Text excerpt:
[Begin]

Add section for hyper-scale testing methodology

Ensure that the information contained in [1] is available from a more permanent location, as etherpads can be a bit ephermeal. [1] https://etherpad.openstack.org/p/hyper-scale Change-Id: Ibda698e55f3b404a90d10662af831d95b1237b97 Signed-off-by: Ryan Moats <rmoats@us.ibm.com>
2015-12-13 22:00:36 -06:00 · 2015-12-13 22:00:36 -06:00 · 250caed419
parent 39d2a334b7
commit 250caed419
2 changed files with 274 additions and 0 deletions
--- a/doc/source/index.rst
+++ b/doc/source/index.rst
@ -5,6 +5,7 @@ Performance Documentation
    :numbered:
    :maxdepth: 3

+    methodology/hyper-scale.rst

 .. raw:: pdf

--- a/doc/source/methodology/hyper-scale.rst
+++ b/doc/source/methodology/hyper-scale.rst
@ -0,0 +1,273 @@
+
+Methodology for testing Hyper-Scale
+===================================
+
+What is meant by Hyper-Scale?
+-----------------------------
+
+For this section, hyper-scale is defined as being able to achieve 100K of
+something in an OpenStack cloud. Initially this may be VMs, but could be
+hypervisors, projects, etc. Because of the open-endnesses of this definition,
+it is necessary to identify all places where operations show linear (or
+even worse...) execution time as the number of items that the operation deals
+with scales up. For example, if execution time of an operation is order of
+10 microseconds per item that operation is dealing with, that means that at
+100K, a second has been added to agent execution time.
+
+How is linearity defined in this context?
+-----------------------------------------
+
+To determine linearity, one measures the execution time of each operation
+over a sample the has increasing scale and then performance a least squares
+fit [#]_ to the raw data. Such a fit looks to map a straight line (y=mx+b) to
+the sample data, where
+
+* x == the number of items being scaled,
+* m == the slope of the fit,
+* b == the vertical intercept, and
+* y == the operation's execution time
+
+In addition to finding m and b, the fit will also generate a correlation
+coefficient (r) which provides a measurement of how random the sample data was.
+As an initial filter, fits with a correlation coefficient above a certain
+threshold can be considered as candidates for improvement. Once an operation
+is considered a candidate for improvement, then the execution time of all of
+its sub-operations are measured and a least squares fit performed on them.
+When looking at sub-operations, of interest are the slope and the ratio of
+the vertical intercept to the slope (the "doubling scale" of the operation).
+These together determine the "long pole in the test" (the sub-operation that
+should be analyzed first), with the slope determining the order and the
+"doubling scale" acting as a tie breaker.
+
+How Should Code be Instrumented When Looking for Hyper-Scale?
+-------------------------------------------------------------
+
+Today, instrumentation is a very manual process: after running devstack,
+debug LOG statements are added into the code base to indicate the entrance
+and exit of each routine that should be timed. These debug log statements
+can be tagged with strings like "instrument:" or "instrument2:" to allow
+multiple levels of instrumentation to be applied during a single test run.

[End]

Supplied information:
[Begin]

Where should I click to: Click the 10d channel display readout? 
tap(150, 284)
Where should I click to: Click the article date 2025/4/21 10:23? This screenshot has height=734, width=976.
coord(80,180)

[End]

Tasks to carry out:
- a) From the hyper-scale methodology text, copy the part that opens with the words containing "--- a/doc/source/methodology/hyper-scale.rst" and closes with "meant by Hyper-Scale?".
- b) In the hyper-scale methodology text, what strings can the debug LOG statements be tagged with?
- c) Write what comes next in the hyper-scale methodology text, starting after its last sentence.

Task responses:
- a)
--- a/doc/source/methodology/hyper-scale.rst
+++ b/doc/source/methodology/hyper-scale.rst
@ -0,0 +1,273 @@
+
+Methodology for testing Hyper-Scale
+===================================
+
+What is meant by Hyper-Scale?

- b) Strings like "instrument:" or "instrument2:".

- c)
+Then restart the agent that is being instrumented via the screen that is
+created by devstack.
+
+Note: as this ends up to be an iterative process as one looks to isolate
+the code that shows linear execution time, for subsequent restacks, it
+usually makes sense to not reclone (unless you want to repeat the by hand
+editing afterwards).
+
+It is hoped that the osprofiler sub-project of oslo [#]_ will be extended to
+allow for method decoration to replace the use of by hand editing.
+
+Setup Considerations
+--------------------
+
+There are two ways to go about looking for potential hyper-scale issues.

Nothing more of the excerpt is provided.